Selected excerpt>
════════

Perhaps this group of single men will not affect anything socially or culturally, but instead stay silent and endure their circumstance as other groups of Chinese have done in the past. For this to happen though will depend on the state and strength of China’s collective culture in the coming 20 years.
The Chinese government has been aware of these demographic trends for some time now. They have known, likely before the rest of the world did, that China’s fertility rate fell below the minimum population-replacement fertility rate (2.1 children per family) more than two decades ago. So why hasn’t the government done anything if it can see the problems that may lie waiting ahead?
The more immediate challenges China faces must be addressed first. Enacting and maintaining the one-child policy alleviated growing pressures on agriculture and natural resources to give China a chance to shift industries and redirect capital into transforming China into an industrial nation and then a privatized economy. Without first accomplishing the short-term goals, China will never be in a position with the right resources to solve any longer-term issues.
Second, having a unified, single-minded governing body and a mass society that generally trusts and believes in the decisions of its government have its unique advantages. One of those advantages is the ability to enact sweeping and often extreme changes very quickly. The Chinese government thirty years ago asked a nation to limit child bearing to one per family. It is not inconceivable that the same government can ask this same nation thirty years later to double its children – for the betterment of the society.
While the official government rhetoric until now has been no changes in the One Child Policy, we are starting to see experimentation in a few selected demographics, and the creation of small policy loop-holes that are allowing more Chinese families to legally have more than one child. A good friend of mine who was a former UN officer working on the issue of China’s birth and fertility concurs with the expectation that China will sooner rather than later reverse its stance on the one-child policy and push some new form of incentive to drive birthrates up.

════════

Work to complete>
1) In the passage on China's one-child policy, what is the minimum population-replacement fertility rate?
2) List every span of years that the passage on China's one-child policy mentions.
3) Please carry the passage on China's one-child policy forward from its last sentence.

════════

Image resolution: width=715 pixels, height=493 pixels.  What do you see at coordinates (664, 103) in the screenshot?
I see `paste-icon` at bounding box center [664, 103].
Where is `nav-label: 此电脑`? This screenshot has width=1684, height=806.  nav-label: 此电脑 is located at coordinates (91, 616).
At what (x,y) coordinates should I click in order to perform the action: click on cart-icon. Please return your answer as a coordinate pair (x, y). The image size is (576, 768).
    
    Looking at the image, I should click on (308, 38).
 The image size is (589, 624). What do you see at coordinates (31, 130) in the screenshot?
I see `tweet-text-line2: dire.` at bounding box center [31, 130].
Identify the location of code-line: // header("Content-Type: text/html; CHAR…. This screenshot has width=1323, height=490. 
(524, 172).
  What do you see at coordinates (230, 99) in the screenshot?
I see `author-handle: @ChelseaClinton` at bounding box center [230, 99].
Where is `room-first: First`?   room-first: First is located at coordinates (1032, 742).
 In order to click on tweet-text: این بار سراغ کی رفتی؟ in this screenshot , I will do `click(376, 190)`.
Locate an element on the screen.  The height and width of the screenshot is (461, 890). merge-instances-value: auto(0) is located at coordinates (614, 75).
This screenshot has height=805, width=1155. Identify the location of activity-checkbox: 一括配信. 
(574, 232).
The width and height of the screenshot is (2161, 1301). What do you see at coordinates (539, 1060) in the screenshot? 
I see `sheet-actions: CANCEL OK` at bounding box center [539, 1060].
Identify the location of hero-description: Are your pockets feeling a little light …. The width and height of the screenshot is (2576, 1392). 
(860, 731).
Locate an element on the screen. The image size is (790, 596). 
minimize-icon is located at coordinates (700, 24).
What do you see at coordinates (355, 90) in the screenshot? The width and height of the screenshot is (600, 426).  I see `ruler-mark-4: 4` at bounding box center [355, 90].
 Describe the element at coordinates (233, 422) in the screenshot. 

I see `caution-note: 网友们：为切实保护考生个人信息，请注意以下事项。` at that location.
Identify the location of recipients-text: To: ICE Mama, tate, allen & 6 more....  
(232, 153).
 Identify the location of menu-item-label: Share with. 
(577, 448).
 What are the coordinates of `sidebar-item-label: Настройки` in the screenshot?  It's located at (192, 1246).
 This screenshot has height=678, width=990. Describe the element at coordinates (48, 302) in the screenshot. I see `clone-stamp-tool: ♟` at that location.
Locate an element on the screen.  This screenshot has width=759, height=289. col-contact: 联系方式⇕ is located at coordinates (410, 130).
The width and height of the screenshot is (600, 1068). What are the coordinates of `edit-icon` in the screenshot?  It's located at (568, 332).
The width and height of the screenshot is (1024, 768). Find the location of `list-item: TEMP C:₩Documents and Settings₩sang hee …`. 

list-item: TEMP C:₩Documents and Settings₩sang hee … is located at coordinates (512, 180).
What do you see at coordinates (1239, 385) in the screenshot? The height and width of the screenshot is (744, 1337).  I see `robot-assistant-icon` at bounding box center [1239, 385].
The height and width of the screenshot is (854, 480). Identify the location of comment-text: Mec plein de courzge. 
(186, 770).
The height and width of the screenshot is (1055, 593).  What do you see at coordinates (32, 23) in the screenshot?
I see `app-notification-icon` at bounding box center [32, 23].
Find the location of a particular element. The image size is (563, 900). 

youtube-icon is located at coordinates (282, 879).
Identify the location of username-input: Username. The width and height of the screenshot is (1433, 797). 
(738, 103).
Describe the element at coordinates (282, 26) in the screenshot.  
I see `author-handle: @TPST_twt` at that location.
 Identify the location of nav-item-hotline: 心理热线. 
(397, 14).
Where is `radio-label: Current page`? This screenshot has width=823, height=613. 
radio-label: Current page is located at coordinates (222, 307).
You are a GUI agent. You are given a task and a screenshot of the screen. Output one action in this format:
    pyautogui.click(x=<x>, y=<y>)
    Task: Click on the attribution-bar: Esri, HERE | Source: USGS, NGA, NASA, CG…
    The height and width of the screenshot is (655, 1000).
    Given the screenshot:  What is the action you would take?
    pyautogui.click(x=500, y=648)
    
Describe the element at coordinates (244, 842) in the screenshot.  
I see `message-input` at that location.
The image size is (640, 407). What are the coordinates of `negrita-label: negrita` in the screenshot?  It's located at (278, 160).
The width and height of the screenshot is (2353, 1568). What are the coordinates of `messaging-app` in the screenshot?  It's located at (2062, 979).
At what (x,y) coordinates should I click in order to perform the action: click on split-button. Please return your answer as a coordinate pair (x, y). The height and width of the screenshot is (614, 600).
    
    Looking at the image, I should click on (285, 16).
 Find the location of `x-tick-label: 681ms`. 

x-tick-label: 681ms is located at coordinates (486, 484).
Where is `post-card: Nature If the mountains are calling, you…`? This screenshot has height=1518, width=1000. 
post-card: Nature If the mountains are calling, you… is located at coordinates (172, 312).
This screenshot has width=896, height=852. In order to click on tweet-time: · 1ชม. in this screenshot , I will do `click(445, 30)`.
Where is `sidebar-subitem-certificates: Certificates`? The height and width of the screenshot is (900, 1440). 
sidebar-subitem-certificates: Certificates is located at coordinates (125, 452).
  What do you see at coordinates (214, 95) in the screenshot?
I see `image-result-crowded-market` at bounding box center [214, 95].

════════

Expected results>
1) 2.1 children per family.

2)
- the coming 20 years
- more than two decades ago
- thirty years ago
- thirty years later

3)
The question is whether the incentives will be enough. One of the biggest concerns facing Chinese families today is how to afford raising one child, let alone two. As one recent article from Reuters explains, some couples who have the opportunity to have a second child still choose only to have one as the costs of living and education are so substantial. In our own research work at China Youthology, we observe an increasing number of young post 80’s and 90’s kids who say they have no desire to have any children at all. They simply are not interested in a life with parenting responsibilities.
This could all mean for the Chinese government, that something a bit stronger than incentives may be needed in order for fertility rates to rise again. If there is any country that has the political audacity and executional strength to do something so drastic, it is China.
However, for this coming generation of frustrated, single men, any policy changes now are too little too late. This emerging reality is almost here. The only thing we can do now is develop a richer and stronger Chinese culture so they can find some relief from any feelings of alienation or frustration. New initiatives that will help cohesion of family, community, and collective social units will be integral in enabling those unable to find a life-partner to cope and have other life-meanings to pursue.